The group vehemently opposed companies wanting to operate an open pit mine, a common practice on sparsely populated federal lands in Nevada, where the bulk of U.S. production takes place.

“It was going to be a complete ecological disaster,” said Kurt Lorenz, vice president of the association, who has lived on the ridge for 36 years. “It would mean our living here was untenable.”

Two decades ago, Callaway set out to mine the ridge, addressing the group’s concerns head-on. He proposed an underground mine, not an open pit, and said that instead of using cyanide to extract the gold — also common elsewhere — he would use water and gravity.

When it became clear that Callaway was going to win county approval, the association acquiesced.

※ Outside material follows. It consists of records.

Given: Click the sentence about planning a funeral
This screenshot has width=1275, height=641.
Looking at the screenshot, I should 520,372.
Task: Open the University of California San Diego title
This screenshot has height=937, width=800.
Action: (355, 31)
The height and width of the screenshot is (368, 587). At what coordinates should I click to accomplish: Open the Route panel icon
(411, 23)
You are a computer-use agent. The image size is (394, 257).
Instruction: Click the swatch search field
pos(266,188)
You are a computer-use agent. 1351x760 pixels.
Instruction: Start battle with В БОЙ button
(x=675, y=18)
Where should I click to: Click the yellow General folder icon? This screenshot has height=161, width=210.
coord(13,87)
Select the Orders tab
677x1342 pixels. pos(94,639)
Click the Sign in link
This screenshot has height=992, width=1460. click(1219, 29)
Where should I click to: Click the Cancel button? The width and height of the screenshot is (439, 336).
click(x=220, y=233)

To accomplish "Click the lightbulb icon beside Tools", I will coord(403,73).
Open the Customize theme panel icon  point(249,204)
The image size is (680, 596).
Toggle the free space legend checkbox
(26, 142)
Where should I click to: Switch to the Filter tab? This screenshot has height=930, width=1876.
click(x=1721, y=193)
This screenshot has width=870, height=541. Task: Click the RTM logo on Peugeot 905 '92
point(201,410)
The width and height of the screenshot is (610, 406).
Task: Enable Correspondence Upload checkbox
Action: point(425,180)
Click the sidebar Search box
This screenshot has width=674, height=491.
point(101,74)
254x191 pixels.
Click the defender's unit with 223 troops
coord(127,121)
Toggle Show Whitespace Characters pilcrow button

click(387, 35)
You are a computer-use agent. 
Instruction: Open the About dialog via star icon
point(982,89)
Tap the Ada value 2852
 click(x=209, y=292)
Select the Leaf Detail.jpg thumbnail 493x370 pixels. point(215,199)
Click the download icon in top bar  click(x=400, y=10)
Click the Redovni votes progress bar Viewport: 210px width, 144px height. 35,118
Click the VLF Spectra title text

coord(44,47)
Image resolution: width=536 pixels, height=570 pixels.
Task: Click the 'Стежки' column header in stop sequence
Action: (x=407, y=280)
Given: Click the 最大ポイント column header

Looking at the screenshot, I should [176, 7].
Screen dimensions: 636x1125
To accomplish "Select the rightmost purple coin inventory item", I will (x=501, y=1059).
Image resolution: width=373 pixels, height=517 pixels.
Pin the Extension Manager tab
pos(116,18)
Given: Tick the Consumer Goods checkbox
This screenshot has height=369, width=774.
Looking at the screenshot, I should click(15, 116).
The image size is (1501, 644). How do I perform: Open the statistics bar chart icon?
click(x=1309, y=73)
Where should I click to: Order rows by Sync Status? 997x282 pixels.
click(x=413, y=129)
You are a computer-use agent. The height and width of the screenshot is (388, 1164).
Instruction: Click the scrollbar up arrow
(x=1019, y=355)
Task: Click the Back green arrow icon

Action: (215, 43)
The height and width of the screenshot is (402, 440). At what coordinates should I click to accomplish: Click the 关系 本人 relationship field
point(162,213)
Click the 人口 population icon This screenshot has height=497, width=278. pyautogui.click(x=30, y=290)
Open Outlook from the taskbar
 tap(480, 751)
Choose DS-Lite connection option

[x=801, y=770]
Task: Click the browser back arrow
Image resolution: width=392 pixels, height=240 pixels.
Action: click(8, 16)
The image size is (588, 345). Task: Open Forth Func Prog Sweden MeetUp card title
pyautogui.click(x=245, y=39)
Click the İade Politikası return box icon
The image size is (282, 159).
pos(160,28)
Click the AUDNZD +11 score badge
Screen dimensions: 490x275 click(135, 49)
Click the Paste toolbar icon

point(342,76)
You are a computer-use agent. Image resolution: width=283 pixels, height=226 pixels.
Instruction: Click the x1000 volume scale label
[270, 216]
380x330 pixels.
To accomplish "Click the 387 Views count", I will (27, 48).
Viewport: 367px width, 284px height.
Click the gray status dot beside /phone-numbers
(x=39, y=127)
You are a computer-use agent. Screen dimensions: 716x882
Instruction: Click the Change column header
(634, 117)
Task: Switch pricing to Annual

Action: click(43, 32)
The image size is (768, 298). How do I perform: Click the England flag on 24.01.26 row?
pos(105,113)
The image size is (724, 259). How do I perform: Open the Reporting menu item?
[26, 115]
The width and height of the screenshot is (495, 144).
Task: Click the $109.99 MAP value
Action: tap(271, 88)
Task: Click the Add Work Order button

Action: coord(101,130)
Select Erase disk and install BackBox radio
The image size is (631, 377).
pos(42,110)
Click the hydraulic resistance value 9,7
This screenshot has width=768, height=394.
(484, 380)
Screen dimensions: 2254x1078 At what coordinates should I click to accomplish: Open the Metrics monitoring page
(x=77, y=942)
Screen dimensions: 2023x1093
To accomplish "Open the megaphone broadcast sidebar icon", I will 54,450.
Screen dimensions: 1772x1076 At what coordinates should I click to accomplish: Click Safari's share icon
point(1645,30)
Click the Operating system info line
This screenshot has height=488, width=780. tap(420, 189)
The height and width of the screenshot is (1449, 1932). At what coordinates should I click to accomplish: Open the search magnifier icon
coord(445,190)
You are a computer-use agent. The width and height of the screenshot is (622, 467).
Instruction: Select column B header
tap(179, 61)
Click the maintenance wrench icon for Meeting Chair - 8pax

It was, Callaway says, the first industrial production at the mine since the Depression. But the moment of common cause came to an abrupt end after miners hit a vertical 4-inch fault in the bedrock. Millions of gallons of water gushed into the mine, draining a dozen nearby wells, including one at the Grizzly Hill School. Callaway paid for new wells and bottled water for several of the nine years the school imported water.

“Mining is a treacherous business,” said Alpers of the Geological Survey. “Sometimes you don’t know what you’ll find.”

In 1997, faced with an unstable mine floor and a drop in gold prices, the mine closed.

“We’d barely gotten started,” Callaway said.

A consultant had determined that there were 257,000 ounces of gold in the San Juan Ridge mine, but Callaway extracted only 17,000 ounces before the mine closed.

Two years ago, with gold prices near record highs, Callaway, the chief executive of San Juan Mining, reappeared, this time telling residents that horizontal drilling would avoid another calamity.

But the Taxpayers Association is not willing to give him a second chance. Members are concerned not only about another accident but also about the possibility that the daily operation of the mine could siphon off millions of gallons of water, especially in drought years.

“It could cause chronic dewatering problems,” said the group’s president, Sol Henson, 35, a hydrologist who grew up here and still lives here.

Callaway rejects the association’s argument.

“The idea that the whole community would be depleted of water has no basis,” he said. “That’s just a function of a political campaign being waged against the project.”

Callaway says he has spent $1.8 million in the permit process and expects to pay an equal amount before it is over. The cost includes monthly monitoring of local wells. More than 100 homeowners signed up to have their well water tested.

In a letter to Nevada County planning officials, Callaway said politics, not science, was driving the decision about “what is a reasonable amount of data collection.” He balked at providing a blank check for more well water studies.

The Taxpayers Association disagreed. It hired Tom Myers, a consultant on mining’s impact on water supplies, who told county officials that the wells should be monitored for two years “to assess the potential impacts of the proposed reopening of the mine.”

County planning officials are expected to meet with Callaway soon to try to resolve the impasse over water monitoring. An environmental impact report, required by state law, will be written by independent consultants, at Callaway’s expense. After written commentary and public hearings, it will be up to county officials to decide the future of the mine on San Juan Ridge. If Callaway succeeds, he expects to have a permit by 2016 and open the mine the following year.

But he is growing frustrated. “You can’t have profits, grow the economy, provide jobs and tax revenue without impacts,” he said. “As a society, we have to accept there is a price to pay.”